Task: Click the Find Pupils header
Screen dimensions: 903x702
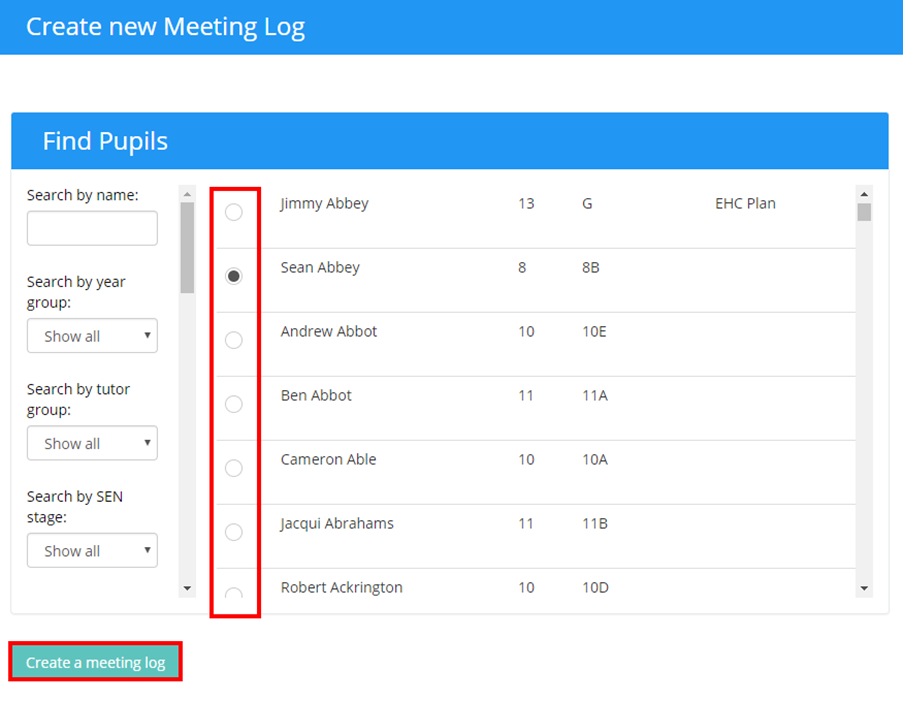Action: (106, 141)
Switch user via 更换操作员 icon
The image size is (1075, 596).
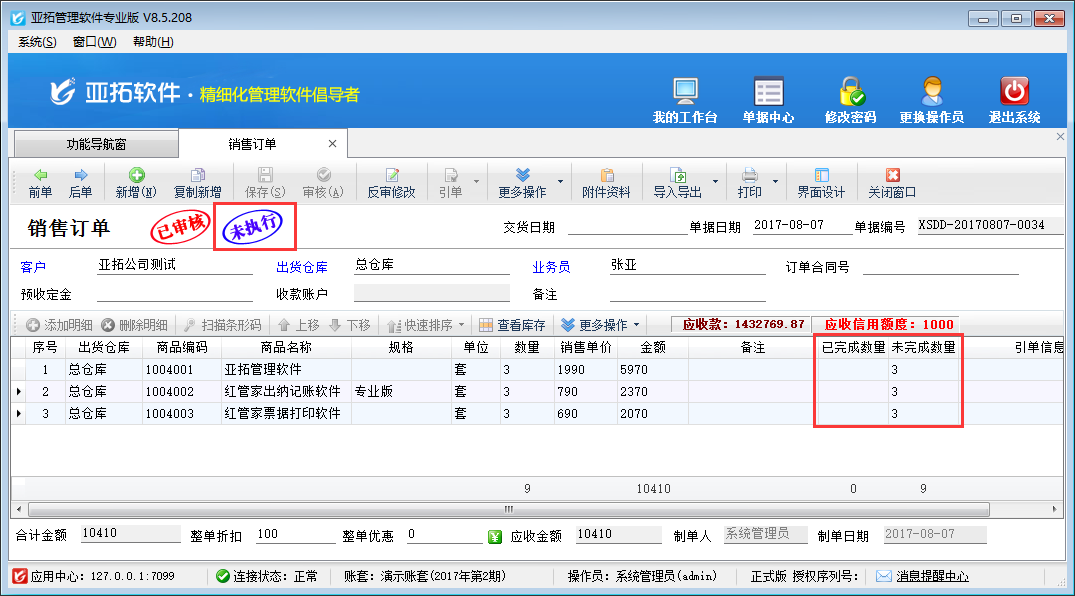coord(931,100)
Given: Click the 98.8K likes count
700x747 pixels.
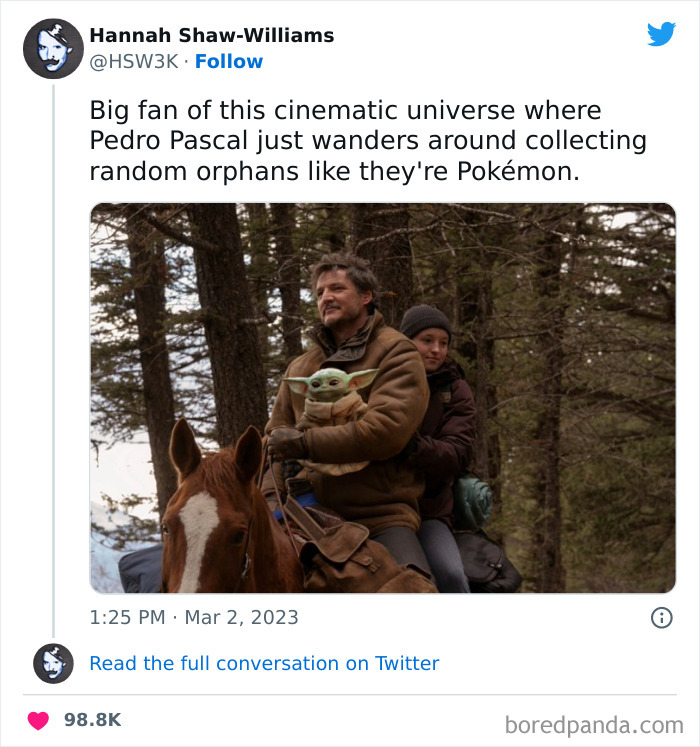Looking at the screenshot, I should 92,720.

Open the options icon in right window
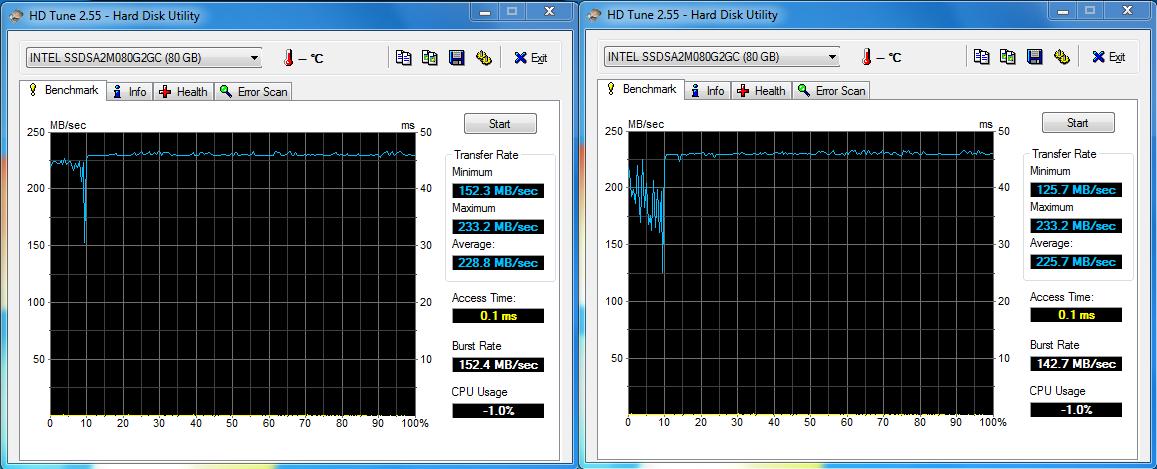1062,57
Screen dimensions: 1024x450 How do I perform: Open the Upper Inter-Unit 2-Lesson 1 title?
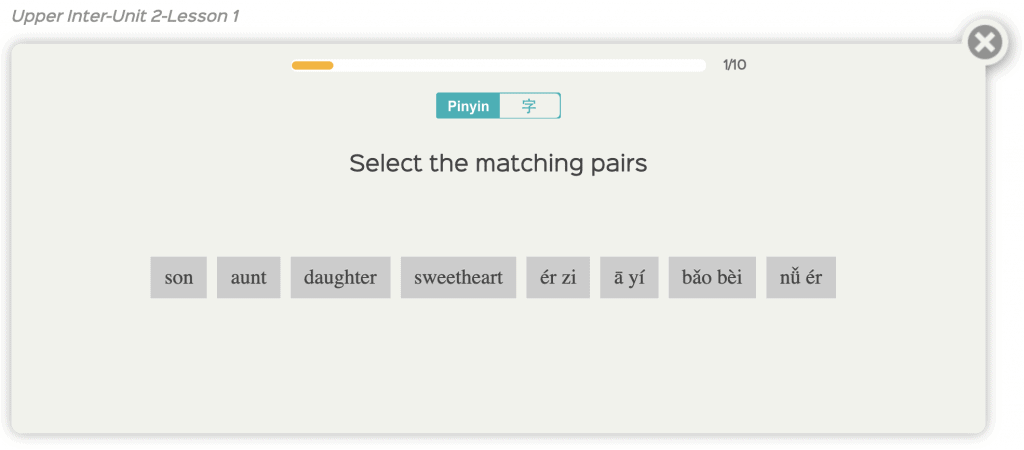[125, 16]
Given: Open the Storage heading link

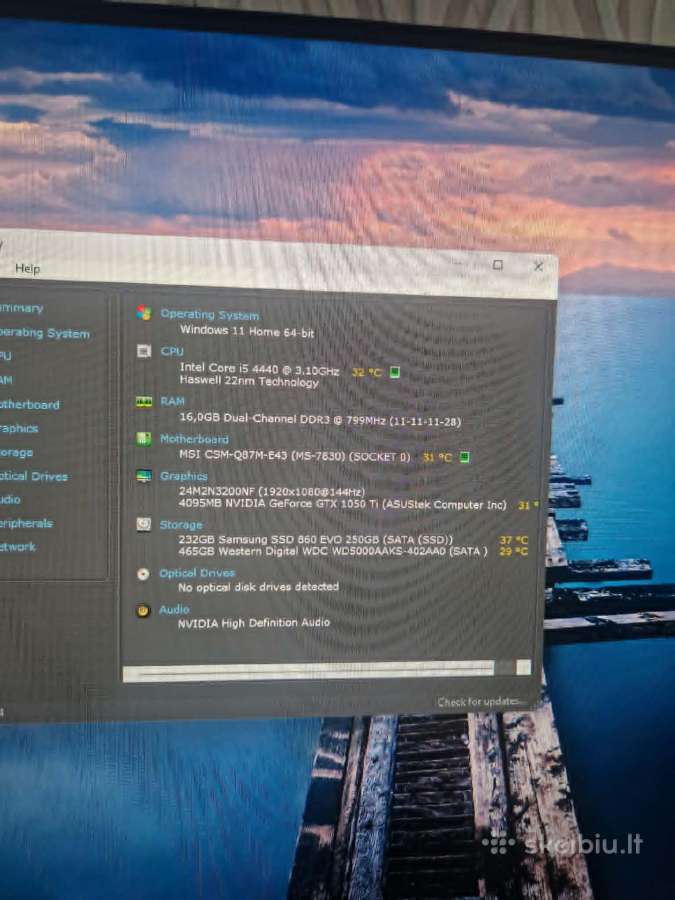Looking at the screenshot, I should coord(181,525).
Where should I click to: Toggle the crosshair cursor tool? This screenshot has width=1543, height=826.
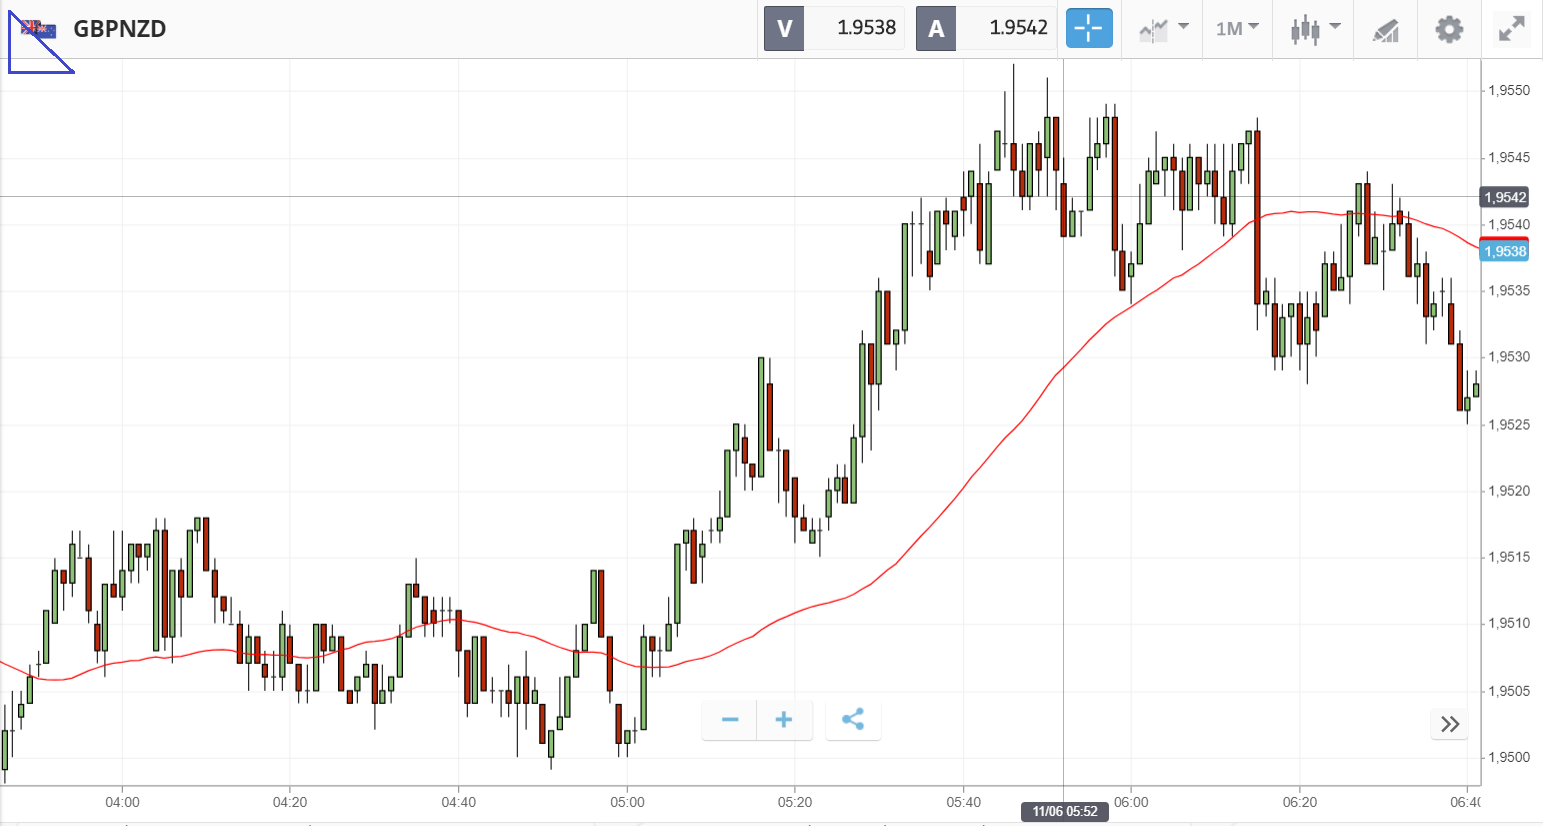[1089, 29]
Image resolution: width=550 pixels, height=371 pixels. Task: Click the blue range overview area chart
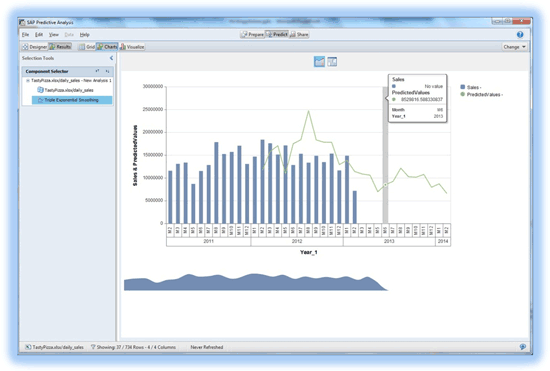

> [Your objective]
If a line above contains the word "Task", it counts; state how many lines count, and nothing more.

> [Solution for this exercise]
2